Input records Block Start

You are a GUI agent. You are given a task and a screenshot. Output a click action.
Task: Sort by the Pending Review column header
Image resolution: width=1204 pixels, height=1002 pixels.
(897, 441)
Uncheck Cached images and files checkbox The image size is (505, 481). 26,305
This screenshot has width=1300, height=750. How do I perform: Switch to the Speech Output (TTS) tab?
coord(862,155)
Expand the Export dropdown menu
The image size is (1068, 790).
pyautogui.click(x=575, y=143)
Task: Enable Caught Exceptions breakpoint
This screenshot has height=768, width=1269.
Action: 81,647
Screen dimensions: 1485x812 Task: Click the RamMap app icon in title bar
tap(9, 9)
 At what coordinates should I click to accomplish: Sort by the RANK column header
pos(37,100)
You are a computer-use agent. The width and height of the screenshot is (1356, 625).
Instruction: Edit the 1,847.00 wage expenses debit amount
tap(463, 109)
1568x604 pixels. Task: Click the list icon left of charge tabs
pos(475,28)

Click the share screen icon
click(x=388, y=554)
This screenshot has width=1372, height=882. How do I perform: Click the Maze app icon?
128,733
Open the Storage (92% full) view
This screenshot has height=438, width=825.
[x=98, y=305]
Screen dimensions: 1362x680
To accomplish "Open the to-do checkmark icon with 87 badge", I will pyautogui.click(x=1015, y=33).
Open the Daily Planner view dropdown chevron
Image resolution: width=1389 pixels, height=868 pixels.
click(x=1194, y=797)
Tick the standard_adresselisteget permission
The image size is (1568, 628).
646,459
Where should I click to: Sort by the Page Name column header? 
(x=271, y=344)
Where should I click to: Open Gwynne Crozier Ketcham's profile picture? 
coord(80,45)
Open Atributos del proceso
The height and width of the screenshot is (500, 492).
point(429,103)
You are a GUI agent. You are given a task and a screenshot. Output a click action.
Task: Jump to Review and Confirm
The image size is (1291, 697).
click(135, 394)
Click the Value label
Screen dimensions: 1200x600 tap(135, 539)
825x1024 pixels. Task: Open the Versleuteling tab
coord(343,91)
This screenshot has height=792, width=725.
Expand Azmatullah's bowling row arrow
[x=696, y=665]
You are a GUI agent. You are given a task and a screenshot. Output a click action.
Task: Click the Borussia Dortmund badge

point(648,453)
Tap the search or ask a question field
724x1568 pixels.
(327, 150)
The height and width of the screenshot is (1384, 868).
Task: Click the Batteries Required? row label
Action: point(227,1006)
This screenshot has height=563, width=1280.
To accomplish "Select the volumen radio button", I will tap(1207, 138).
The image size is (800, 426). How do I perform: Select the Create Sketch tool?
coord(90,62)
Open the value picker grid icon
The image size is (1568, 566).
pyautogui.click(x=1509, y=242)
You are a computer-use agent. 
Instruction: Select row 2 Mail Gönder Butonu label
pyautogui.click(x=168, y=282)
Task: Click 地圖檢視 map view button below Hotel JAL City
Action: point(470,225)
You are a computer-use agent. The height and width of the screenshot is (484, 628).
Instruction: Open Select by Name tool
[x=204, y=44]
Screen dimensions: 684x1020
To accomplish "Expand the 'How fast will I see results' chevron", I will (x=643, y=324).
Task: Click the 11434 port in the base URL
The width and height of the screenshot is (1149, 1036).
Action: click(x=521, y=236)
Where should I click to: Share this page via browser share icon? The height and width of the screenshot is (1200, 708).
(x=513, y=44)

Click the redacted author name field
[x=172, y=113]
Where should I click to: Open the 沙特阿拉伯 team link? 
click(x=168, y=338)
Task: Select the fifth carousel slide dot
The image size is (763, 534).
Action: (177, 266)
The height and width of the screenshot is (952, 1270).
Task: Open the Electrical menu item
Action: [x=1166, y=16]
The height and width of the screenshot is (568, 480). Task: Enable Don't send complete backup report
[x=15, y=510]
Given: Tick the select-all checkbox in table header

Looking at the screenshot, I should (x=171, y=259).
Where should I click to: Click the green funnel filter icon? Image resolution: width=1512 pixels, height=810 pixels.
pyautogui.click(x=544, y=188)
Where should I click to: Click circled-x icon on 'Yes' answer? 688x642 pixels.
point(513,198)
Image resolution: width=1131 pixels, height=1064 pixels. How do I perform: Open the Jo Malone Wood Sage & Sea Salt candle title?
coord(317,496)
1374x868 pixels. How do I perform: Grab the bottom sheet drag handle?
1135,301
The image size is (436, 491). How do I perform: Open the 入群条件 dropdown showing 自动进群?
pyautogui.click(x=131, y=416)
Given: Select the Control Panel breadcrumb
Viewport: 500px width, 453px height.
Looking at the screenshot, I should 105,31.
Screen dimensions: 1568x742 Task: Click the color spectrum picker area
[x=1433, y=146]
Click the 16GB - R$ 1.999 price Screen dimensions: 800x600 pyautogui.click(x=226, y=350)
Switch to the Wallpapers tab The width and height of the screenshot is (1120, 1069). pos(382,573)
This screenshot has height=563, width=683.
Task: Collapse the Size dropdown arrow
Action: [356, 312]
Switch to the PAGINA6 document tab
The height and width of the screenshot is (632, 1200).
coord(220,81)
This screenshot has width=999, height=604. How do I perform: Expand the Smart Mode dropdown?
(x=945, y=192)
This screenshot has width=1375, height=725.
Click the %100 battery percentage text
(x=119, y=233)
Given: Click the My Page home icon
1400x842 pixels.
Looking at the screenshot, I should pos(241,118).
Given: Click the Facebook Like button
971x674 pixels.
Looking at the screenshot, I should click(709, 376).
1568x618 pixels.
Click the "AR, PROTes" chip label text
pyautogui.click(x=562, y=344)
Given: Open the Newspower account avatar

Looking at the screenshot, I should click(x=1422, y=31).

Input records Block End

Problem to work on:
Lines holding "computer": give how many there are in the entries above, and nothing more.

Task answer:
3